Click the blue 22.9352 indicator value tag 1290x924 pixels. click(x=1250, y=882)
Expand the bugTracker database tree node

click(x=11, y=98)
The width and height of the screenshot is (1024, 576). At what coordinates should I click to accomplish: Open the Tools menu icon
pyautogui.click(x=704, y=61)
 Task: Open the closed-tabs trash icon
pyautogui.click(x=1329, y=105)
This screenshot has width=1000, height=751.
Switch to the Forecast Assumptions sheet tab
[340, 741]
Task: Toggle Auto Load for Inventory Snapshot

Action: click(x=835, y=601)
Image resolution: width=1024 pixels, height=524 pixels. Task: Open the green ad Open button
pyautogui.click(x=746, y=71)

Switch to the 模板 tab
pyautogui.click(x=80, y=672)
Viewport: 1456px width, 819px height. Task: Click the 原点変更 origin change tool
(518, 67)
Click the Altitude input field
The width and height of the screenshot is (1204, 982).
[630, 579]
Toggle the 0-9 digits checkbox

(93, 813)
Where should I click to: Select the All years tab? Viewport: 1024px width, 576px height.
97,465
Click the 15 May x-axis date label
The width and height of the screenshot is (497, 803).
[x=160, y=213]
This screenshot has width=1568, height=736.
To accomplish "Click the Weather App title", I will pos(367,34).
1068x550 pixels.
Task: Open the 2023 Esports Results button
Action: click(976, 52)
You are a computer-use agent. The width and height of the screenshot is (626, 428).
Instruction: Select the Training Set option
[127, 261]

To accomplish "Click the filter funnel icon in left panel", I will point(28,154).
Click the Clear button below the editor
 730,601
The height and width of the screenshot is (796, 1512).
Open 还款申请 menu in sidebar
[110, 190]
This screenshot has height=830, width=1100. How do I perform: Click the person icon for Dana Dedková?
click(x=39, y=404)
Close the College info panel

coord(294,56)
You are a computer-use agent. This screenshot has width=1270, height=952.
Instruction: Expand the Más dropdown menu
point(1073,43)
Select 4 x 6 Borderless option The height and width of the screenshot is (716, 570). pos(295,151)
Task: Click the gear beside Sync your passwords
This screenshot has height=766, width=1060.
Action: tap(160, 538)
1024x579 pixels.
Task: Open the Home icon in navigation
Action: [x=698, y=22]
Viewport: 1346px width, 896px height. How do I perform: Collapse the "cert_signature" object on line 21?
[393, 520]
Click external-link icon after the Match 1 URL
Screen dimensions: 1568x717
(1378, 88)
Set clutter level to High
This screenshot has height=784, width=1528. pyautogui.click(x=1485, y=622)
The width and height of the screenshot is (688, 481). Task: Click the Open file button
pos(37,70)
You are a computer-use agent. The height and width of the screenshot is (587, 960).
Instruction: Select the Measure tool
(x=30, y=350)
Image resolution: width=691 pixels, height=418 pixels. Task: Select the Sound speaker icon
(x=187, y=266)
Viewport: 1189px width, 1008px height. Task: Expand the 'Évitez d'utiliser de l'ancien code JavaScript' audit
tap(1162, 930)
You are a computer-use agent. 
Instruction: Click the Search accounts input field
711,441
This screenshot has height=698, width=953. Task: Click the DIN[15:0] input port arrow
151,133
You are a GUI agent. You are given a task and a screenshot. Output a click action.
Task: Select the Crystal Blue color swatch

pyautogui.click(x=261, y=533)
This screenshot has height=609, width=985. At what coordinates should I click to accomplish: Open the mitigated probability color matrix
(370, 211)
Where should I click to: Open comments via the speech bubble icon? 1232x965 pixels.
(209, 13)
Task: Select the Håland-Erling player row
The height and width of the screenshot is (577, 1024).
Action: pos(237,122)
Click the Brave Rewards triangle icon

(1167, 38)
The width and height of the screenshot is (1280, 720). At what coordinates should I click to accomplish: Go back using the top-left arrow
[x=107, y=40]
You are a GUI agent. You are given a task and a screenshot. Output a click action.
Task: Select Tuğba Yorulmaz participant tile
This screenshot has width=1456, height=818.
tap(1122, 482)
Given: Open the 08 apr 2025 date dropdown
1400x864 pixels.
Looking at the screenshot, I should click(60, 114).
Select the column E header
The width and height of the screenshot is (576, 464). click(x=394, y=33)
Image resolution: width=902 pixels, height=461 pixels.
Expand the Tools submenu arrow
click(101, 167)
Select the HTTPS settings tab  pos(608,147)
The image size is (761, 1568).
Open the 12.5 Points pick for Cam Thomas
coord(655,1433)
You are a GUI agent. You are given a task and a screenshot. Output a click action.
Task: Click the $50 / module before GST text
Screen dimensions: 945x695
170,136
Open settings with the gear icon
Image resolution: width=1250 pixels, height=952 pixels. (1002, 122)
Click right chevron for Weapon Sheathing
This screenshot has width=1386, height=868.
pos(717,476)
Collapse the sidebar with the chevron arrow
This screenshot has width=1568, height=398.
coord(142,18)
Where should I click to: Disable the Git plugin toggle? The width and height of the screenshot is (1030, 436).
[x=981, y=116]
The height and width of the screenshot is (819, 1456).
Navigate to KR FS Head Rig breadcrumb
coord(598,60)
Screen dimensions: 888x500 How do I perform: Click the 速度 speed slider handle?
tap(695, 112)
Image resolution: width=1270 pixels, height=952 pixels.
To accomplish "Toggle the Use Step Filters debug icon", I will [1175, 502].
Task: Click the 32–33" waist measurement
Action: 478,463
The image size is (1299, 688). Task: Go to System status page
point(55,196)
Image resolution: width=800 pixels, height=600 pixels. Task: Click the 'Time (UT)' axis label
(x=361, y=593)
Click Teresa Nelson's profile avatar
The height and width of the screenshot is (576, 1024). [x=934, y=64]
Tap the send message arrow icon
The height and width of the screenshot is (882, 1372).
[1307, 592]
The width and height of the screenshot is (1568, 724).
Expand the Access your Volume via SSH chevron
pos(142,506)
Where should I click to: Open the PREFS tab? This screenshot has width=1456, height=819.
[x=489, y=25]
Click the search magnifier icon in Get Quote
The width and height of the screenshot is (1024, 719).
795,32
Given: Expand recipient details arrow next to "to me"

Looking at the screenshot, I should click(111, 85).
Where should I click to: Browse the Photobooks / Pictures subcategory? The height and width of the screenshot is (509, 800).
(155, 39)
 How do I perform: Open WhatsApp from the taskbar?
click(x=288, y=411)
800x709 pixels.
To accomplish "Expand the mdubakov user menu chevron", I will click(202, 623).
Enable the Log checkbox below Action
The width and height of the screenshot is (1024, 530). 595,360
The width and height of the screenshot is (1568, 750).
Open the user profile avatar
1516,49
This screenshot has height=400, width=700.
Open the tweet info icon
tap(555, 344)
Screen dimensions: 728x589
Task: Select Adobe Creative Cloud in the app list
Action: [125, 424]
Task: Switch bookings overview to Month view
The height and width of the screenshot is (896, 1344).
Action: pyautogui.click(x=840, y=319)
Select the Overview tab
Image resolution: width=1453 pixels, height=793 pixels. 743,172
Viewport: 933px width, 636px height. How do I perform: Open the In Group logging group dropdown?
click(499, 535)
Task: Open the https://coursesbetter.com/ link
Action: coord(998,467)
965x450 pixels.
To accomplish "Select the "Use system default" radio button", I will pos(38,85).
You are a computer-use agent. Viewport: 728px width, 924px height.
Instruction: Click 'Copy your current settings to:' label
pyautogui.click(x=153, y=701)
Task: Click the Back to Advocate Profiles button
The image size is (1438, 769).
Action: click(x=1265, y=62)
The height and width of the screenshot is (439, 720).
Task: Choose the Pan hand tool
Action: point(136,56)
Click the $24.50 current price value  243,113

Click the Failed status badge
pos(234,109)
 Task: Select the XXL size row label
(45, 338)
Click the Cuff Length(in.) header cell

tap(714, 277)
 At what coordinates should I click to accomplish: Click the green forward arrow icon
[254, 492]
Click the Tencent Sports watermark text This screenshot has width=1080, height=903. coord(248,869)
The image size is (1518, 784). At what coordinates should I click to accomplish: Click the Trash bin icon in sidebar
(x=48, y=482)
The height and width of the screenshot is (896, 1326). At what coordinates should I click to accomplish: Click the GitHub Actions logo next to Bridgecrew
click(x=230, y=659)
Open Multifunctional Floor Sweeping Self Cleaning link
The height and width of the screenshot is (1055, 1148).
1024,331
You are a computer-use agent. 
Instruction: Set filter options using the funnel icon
# # # # #
YOUR TASK —
Please convert the records, from the start through the line containing "pyautogui.click(x=704, y=61)", into a Markdown table with the columns Index and Text. Number each line and leave out blank lines.

WRITTEN RESPONSE —
| Index | Text |
|---|---|
| 1 | Click the blue 22.9352 indicator value tag 1290x924 pixels. click(x=1250, y=882) |
| 2 | Expand the bugTracker database tree node |
| 3 | click(x=11, y=98) |
| 4 | The width and height of the screenshot is (1024, 576). At what coordinates should I click to accomplish: Open the Tools menu icon |
| 5 | pyautogui.click(x=704, y=61) |